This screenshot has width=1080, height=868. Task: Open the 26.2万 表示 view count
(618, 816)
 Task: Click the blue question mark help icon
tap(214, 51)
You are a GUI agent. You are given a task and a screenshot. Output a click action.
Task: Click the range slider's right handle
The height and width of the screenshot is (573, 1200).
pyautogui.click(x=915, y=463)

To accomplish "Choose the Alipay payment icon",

+++

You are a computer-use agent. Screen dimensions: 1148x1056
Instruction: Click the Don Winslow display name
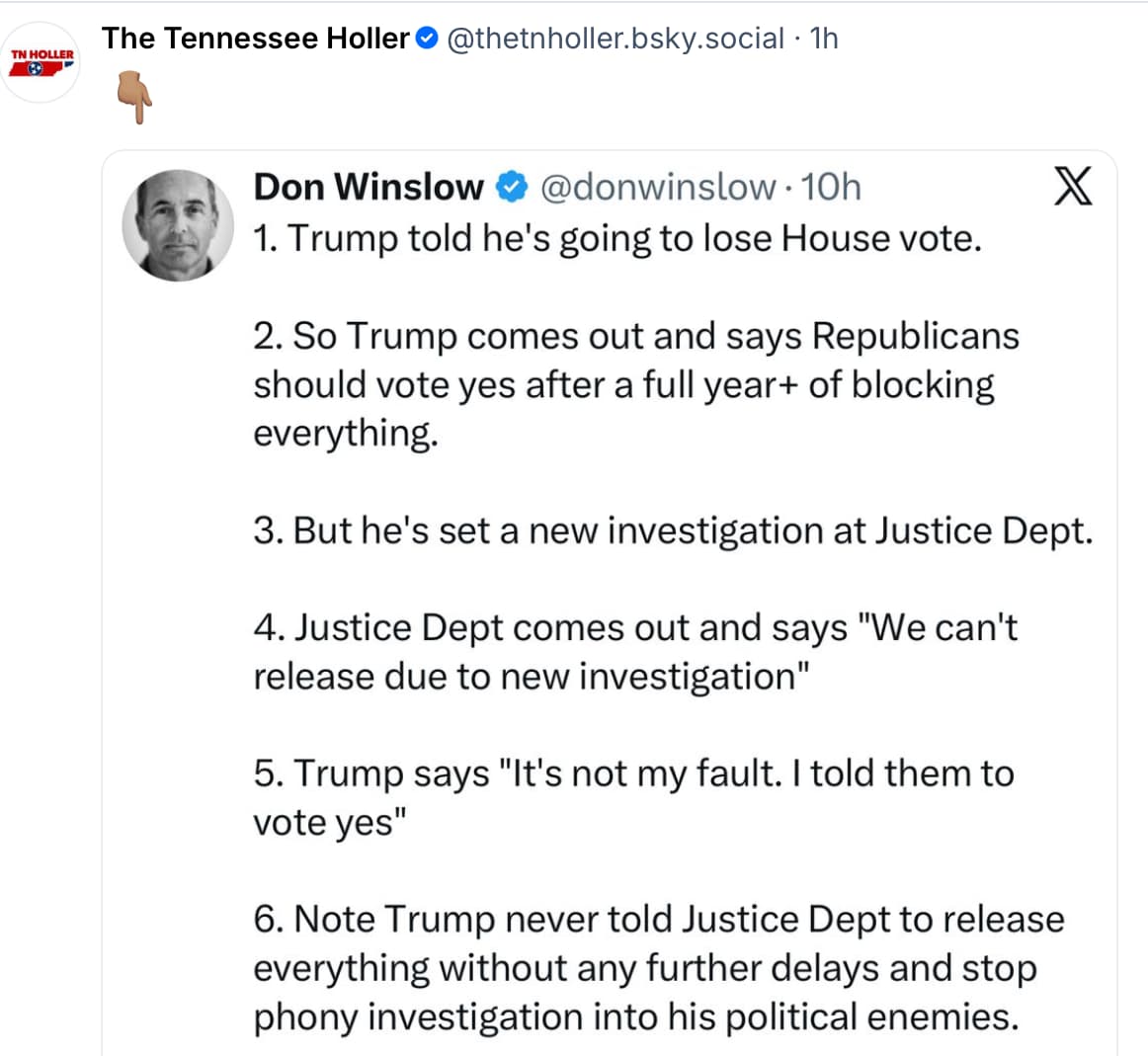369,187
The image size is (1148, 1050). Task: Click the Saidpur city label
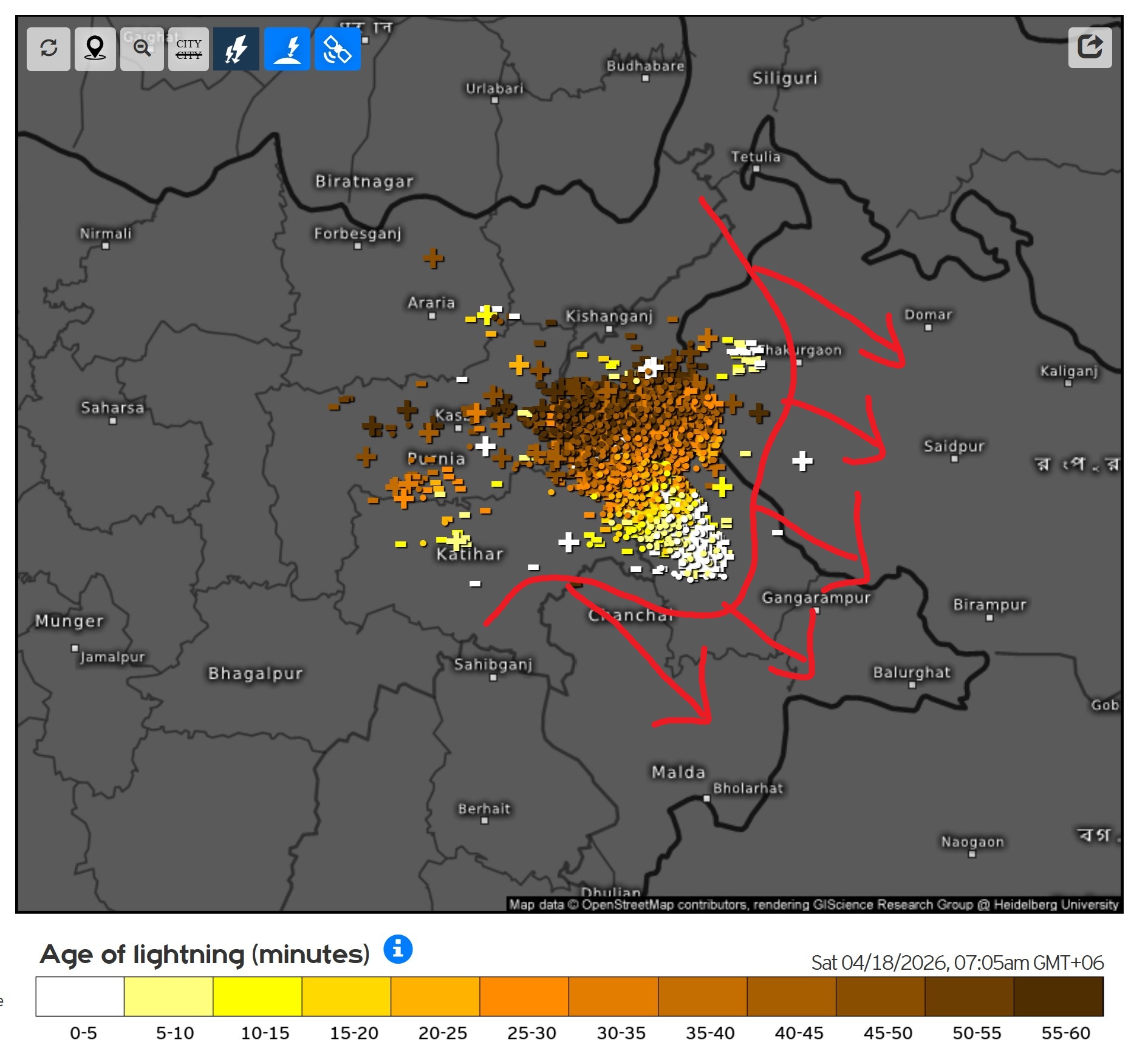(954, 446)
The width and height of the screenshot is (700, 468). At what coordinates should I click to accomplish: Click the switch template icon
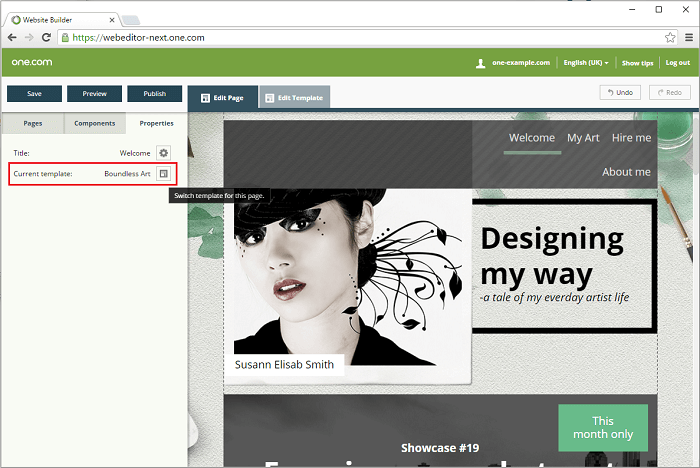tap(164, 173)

+++

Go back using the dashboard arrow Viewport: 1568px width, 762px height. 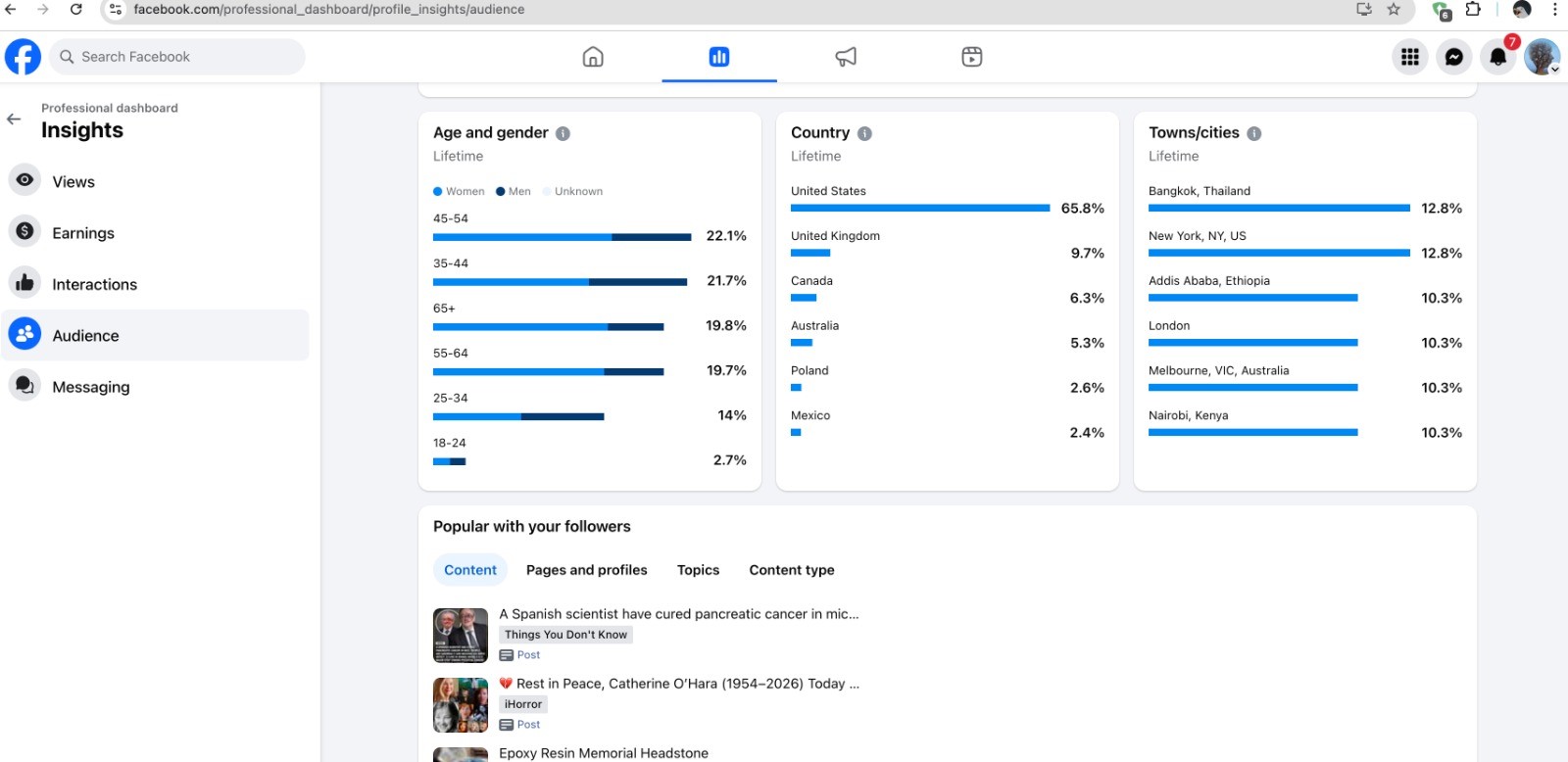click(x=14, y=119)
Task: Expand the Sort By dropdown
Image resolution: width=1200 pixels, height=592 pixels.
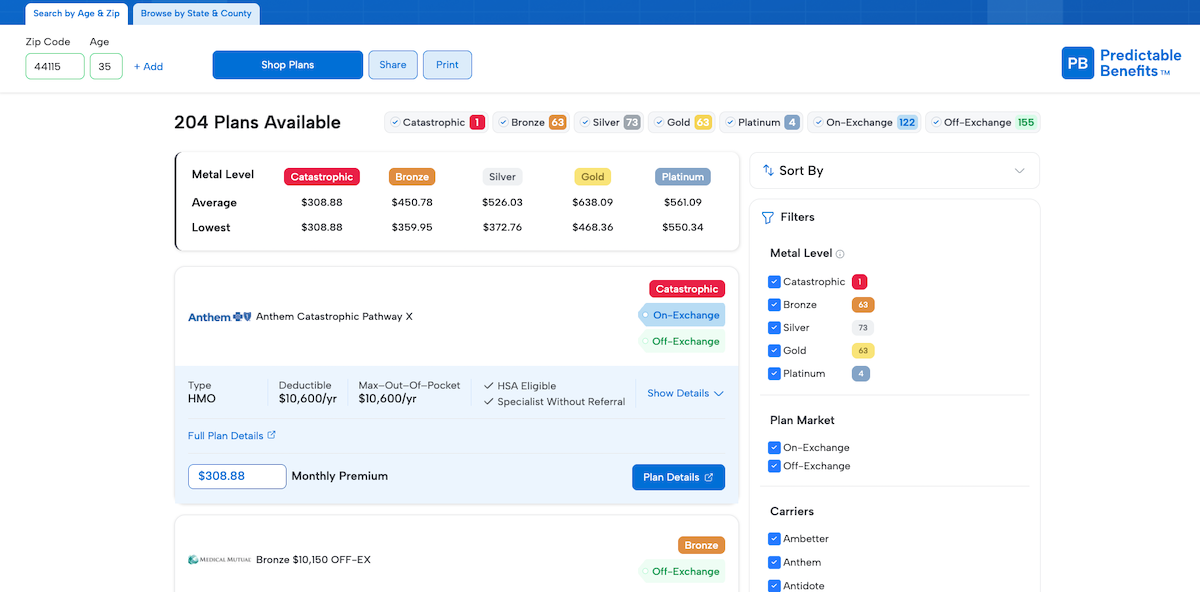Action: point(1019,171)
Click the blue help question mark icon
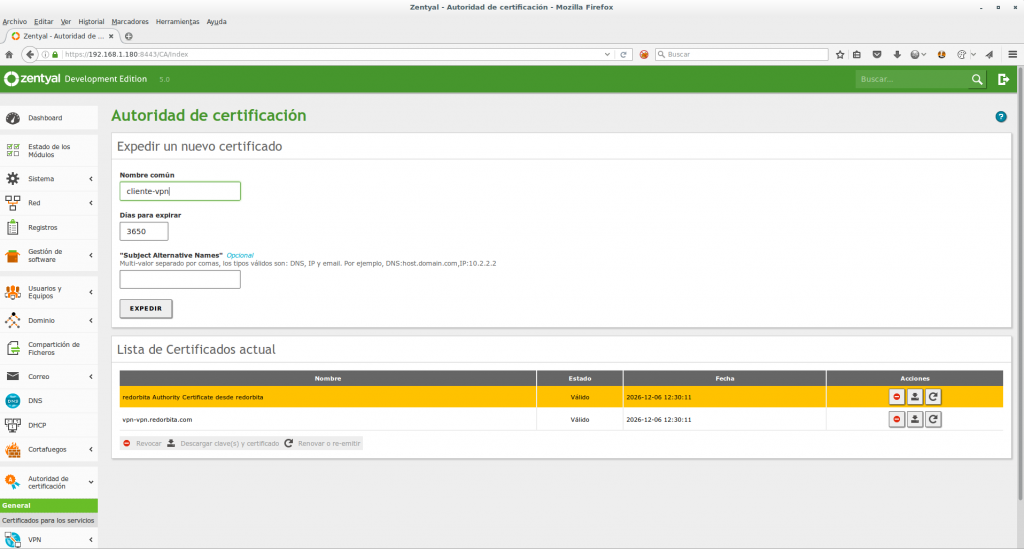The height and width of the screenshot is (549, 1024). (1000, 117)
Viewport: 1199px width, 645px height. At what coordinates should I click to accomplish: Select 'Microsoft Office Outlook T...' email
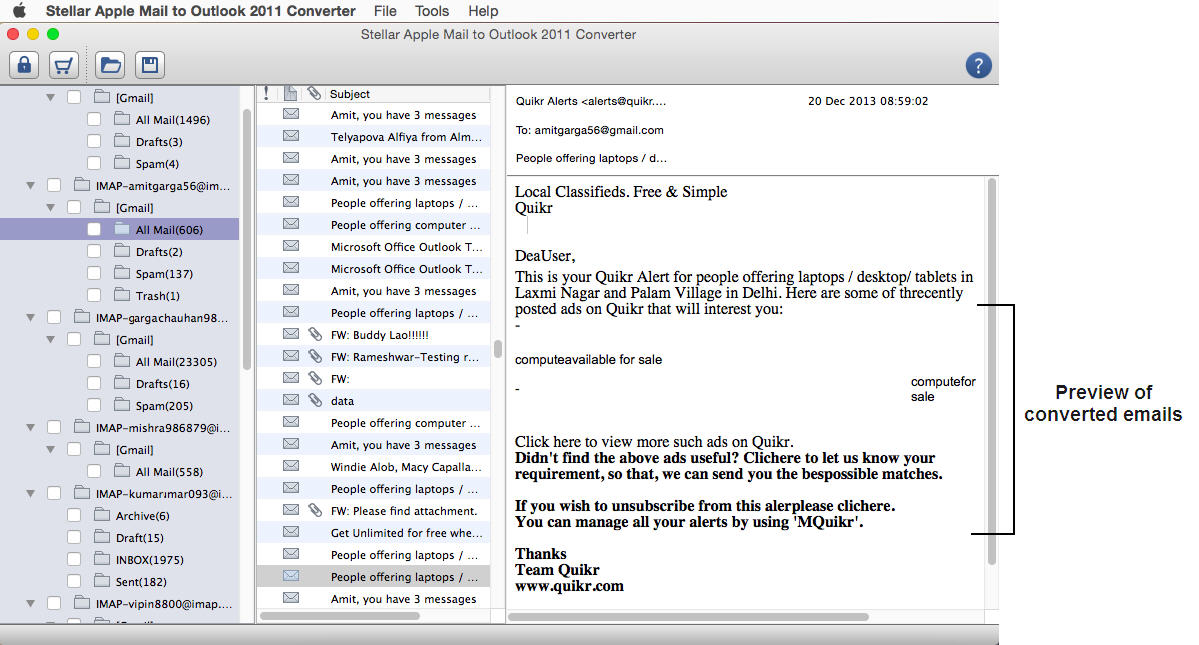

+++

Aim of the task — Give back exactly the lines above starting at the line where "This screenshot has" appears and ending at the line where "the Alipay payment" appears, both included, with no other lines.

Response area —
This screenshot has width=1080, height=868. Task: Open the 26.2万 表示 view count
(618, 816)
 Task: Click the blue question mark help icon
tap(214, 51)
You are a GUI agent. You are given a task and a screenshot. Output a click action.
Task: Click the range slider's right handle
The height and width of the screenshot is (573, 1200).
pyautogui.click(x=915, y=463)

To accomplish "Choose the Alipay payment icon",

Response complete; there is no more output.